児童福祉法第三十七条では「乳児院は、乳児(保健上、安定した生活環境の確保その他の理由により特に必要のある場合には、幼児を含む。)を入院させて、これを養育し、あわせて退院した者について相談その他の援助を行うことを目的とする施設とする」と規定されています。病気や経済的な理由など、何らかの事情で親が子どもを育てることができない場合、その子どもたちは社会的養育として里親家庭や施設で育つことになります。施設の場合、主に3歳児未満は乳児院、その後は児童養護施設で自立するまで生活することに。「三つ子の魂百まで」ということわざもあるように、人格形成や性格に多大な影響を与えるといわれる重要な時期を施設で過ごすことになります。

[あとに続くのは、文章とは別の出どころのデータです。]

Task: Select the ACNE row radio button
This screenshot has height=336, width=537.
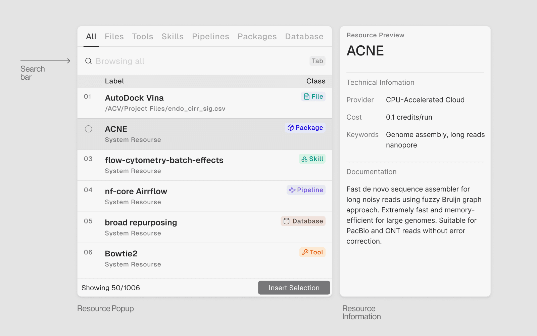Action: click(89, 129)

熊本県内に乳児院は3施設あり、その中の一つ「熊本乳児院」で児童虐待が日常的に行われていたというショッキングなニュースが地元紙に報じられました。複数の同施設元職員の生々しい証言をもとにした報道で、具体的には
・口に粘着テープを貼る
・排泄後のおむつを顔につける
・絵本やバインダーで頭をたたく
・入浴中に顔めがけてお湯をかける
等が挙げられています。

その後、その施設を実習の場とした大学生や専門学校生が報告した文書には
・体が浮くほど腕を引っ張った
・かみついた子どもを後ろに突き飛ばした場面があった
等の記載があったことも報じられ、実習では書面をもとに学生と管理職が面談しており「管理職が知らないはずがない」と学生は証言しています。

こうした報道を受けて、熊本市は立ち入り調査を実施、関係者への聴取が進んでいます。
同施設は、過去にも子どもたちに対する「うるさいね」「おデブだね」という元職員の発言が心理的虐待と認定され、2022年3月に改善勧告を受けています。その後に今回の新たな証言が飛び出したということは、その調査が甘かったのか、事実を見過ごしてしまったのか、実態を把握し切れなかったのか、詳細はこれから明らかになるのでしょう。

熊本乳児院の前身である本荘乳児院は、第二次世界大戦中の1941年に不遇な乳児の救済を始めました。1947年には児童福祉法による乳児院としての認可を受け、1957年には現在の熊本乳児院と改称し、定員も20名から30名へと増員。長く社会的養護の必要な3歳までの子どもたちの保護と養育を続けてきました。2021年には熊本市からフォスタリング機関に指定され、里親の普及拡大の重要な役割も担っています。
そんな歴史があり、多くの幼い子どもたちの保護・養育を続けてきた熊本乳児院に一体何があったのか?

元職員の1人は「子どもたちを守ってあげられなかった後悔がずっとある」そう涙ながらに語ったとのこと。熊本乳児院は社会福祉法人が運営しており、「乳児院は高齢者施設や他の保育施設とは異なり、家族や保護者の出入りがほとんどないことから、外部の目にされされることは少なく、このような事態が生じやすい」という声も聞こえてきます。

『こうのとりのゆりかご』に預けられた子どもたちも、一定期間を乳児院で過ごす可能性があります。ゆりかごに預け入れられた子どもたちは、その後にどんな環境で育つのか、その部分にもっと目を向けなければならないと考えてきただけに、私にとって今回の報道は他人事ではありません。また、社会的養護の重要な役割を果たすはずの施設がこのような状況ということは、私たちの社会がこの程度だと厳しく認識する必要があるのでしょう。
このようなケースは、一方的な意見だけでは判断を誤る可能性があり、断定は避けなければならないのでしょうが、一日も早く子どもたちが安心して過ごせる場所に改善されることを願わざるを得ません。